BEGIN DATA PROVIDED

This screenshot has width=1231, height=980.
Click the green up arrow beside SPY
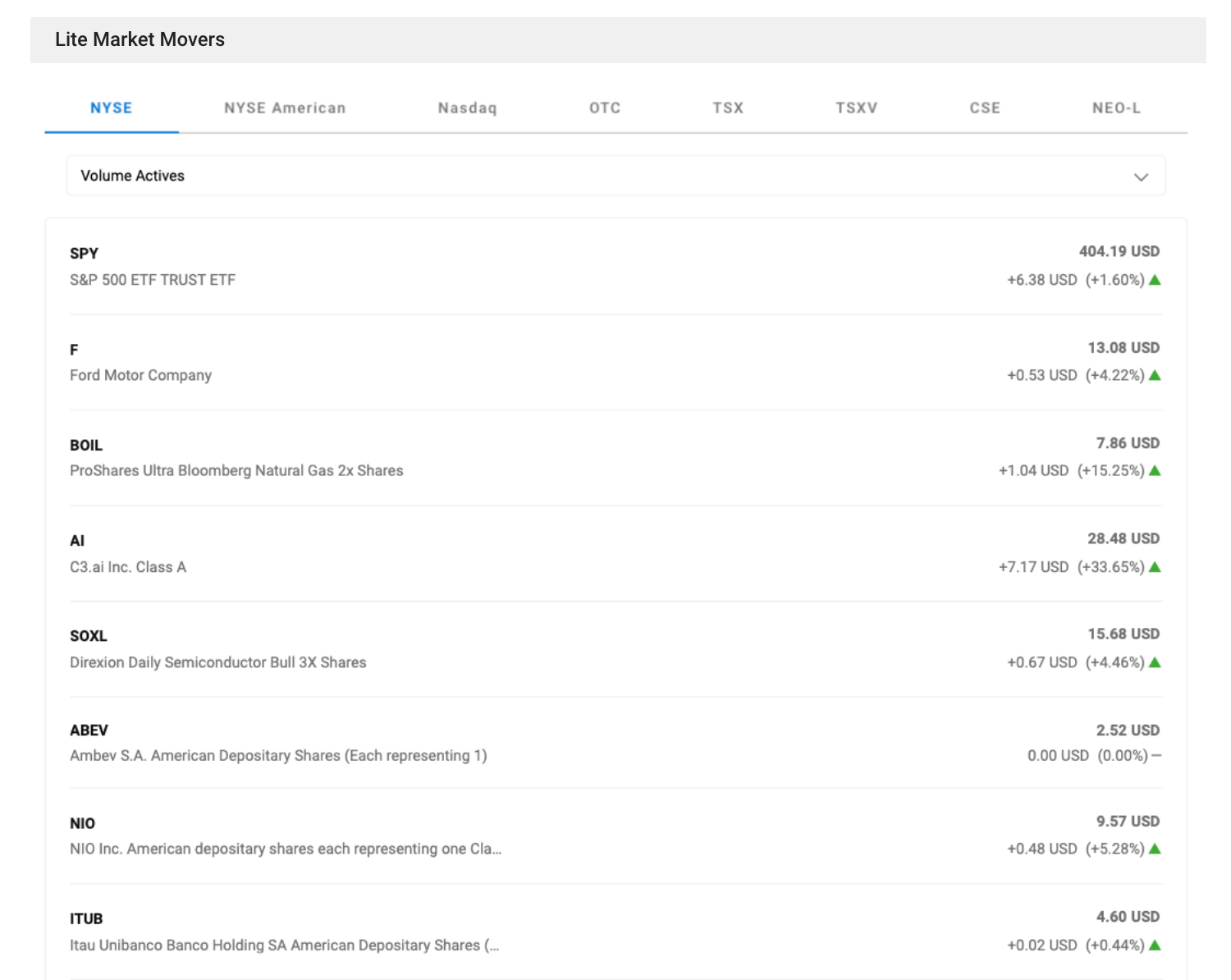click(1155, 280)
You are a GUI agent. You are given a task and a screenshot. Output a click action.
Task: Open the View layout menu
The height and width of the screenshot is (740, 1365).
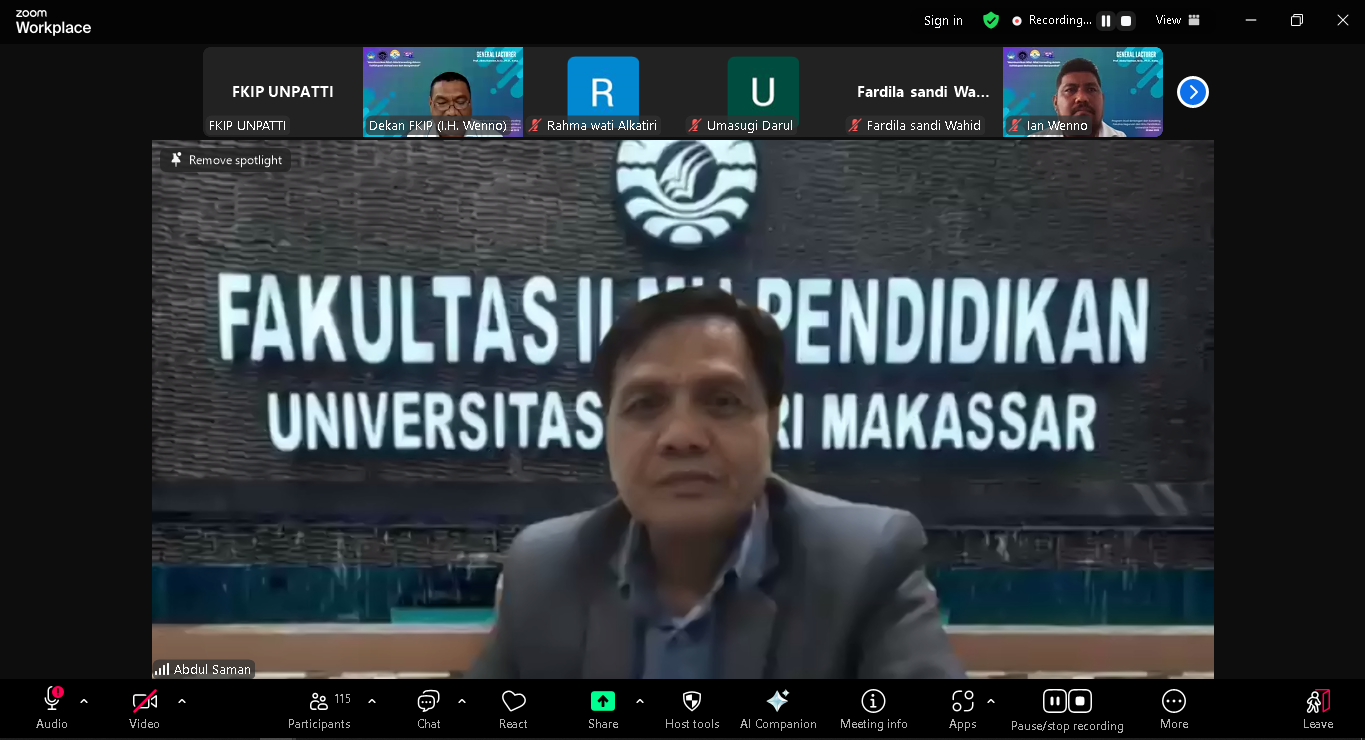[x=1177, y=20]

END DATA PROVIDED

* WORK TO COMPLETE *
Any pictures should be dropped; transcribe the rest of the records above exactly.

* SOLUTION TO THIS TASK *
This screenshot has width=1231, height=980.
Click the green up arrow beside SPY
click(1155, 280)
You are a GUI agent. You are given a task and a screenshot. Output a click action.
Task: Open the View layout menu
The height and width of the screenshot is (740, 1365).
[x=1177, y=20]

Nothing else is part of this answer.